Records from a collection
····················

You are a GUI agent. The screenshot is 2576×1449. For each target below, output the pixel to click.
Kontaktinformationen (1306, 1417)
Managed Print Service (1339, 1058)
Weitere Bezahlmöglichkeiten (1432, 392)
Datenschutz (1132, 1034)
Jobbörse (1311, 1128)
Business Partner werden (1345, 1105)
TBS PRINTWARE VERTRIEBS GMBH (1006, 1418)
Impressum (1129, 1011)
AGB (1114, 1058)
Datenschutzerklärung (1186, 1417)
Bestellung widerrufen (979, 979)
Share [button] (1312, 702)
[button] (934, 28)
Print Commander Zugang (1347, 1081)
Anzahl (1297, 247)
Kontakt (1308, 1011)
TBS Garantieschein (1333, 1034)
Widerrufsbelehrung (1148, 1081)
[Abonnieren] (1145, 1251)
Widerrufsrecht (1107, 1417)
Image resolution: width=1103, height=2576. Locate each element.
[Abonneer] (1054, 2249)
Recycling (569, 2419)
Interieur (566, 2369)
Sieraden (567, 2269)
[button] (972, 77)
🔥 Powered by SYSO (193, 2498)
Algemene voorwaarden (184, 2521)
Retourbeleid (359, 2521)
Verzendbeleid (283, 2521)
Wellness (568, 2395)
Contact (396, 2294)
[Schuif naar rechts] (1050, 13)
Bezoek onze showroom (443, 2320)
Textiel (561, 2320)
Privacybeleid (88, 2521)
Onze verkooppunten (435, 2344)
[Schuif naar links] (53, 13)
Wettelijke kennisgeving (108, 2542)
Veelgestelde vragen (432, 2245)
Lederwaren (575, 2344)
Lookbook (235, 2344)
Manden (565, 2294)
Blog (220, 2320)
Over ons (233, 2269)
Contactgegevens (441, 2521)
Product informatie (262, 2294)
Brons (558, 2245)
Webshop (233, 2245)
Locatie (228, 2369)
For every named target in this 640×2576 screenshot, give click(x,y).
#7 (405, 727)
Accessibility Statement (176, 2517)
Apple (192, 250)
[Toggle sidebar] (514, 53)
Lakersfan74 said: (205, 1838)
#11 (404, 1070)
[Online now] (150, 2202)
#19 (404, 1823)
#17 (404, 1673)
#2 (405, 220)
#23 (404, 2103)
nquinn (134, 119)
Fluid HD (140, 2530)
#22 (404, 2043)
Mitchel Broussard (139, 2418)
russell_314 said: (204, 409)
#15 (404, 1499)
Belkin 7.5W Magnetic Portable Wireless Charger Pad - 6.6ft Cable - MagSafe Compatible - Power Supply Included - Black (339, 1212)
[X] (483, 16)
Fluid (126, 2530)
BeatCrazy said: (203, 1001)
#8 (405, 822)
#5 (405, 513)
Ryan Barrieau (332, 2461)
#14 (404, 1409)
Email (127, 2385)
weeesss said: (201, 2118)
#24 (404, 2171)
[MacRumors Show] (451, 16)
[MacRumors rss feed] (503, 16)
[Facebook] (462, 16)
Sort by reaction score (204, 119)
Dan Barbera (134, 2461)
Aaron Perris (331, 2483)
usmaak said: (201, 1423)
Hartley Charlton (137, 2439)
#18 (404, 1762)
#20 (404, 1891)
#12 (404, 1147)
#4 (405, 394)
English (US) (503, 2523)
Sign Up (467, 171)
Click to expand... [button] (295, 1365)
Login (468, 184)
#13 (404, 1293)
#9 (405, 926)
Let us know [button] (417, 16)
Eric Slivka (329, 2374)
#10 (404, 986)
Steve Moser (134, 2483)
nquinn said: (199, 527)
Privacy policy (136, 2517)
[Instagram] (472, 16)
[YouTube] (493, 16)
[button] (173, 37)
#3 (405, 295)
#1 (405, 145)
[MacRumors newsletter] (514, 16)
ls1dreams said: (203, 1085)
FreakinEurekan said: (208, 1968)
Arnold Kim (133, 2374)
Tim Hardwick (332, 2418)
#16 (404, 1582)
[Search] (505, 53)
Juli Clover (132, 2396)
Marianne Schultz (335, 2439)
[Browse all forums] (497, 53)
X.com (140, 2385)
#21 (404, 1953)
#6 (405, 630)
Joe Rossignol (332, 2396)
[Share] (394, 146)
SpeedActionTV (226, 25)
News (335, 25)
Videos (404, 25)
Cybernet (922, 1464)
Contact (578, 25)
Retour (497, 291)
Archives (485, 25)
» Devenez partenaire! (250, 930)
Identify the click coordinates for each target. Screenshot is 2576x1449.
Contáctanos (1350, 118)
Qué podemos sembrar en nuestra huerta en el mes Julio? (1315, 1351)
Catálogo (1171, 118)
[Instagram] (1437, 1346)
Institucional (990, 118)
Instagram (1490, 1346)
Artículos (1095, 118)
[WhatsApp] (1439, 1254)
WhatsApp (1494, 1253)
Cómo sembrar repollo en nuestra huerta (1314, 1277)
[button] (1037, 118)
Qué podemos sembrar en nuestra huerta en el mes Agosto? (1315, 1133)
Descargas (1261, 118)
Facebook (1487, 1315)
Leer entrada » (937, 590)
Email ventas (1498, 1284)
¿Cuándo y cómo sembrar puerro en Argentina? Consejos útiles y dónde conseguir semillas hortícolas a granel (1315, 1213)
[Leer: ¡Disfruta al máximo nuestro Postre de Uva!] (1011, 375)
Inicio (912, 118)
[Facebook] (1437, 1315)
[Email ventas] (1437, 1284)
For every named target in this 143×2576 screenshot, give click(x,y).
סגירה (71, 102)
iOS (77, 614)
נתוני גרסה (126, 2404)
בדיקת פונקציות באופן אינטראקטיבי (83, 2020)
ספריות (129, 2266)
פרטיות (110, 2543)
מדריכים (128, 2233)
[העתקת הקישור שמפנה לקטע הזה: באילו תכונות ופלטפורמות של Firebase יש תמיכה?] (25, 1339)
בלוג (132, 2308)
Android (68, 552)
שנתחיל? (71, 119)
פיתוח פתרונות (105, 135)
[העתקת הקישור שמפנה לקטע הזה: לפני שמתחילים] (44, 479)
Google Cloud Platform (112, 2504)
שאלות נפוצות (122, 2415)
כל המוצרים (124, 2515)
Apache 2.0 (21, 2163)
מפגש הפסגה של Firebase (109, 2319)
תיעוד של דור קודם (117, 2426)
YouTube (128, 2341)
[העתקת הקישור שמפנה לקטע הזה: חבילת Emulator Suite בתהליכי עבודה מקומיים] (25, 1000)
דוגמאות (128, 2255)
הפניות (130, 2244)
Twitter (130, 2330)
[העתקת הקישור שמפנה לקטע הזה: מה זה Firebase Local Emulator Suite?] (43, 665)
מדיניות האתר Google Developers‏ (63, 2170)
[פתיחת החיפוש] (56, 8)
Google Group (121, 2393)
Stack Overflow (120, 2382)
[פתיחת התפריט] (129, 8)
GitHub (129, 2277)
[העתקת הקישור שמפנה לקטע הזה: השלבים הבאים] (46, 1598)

····················

- What this task involves -
Your reply should be an exact copy of every line from the line with "Stack Overflow (120, 2382)" through the final line of the data, and nothing more.

- Exercise result -
Stack Overflow (120, 2382)
[פתיחת התפריט] (129, 8)
GitHub (129, 2277)
[העתקת הקישור שמפנה לקטע הזה: השלבים הבאים] (46, 1598)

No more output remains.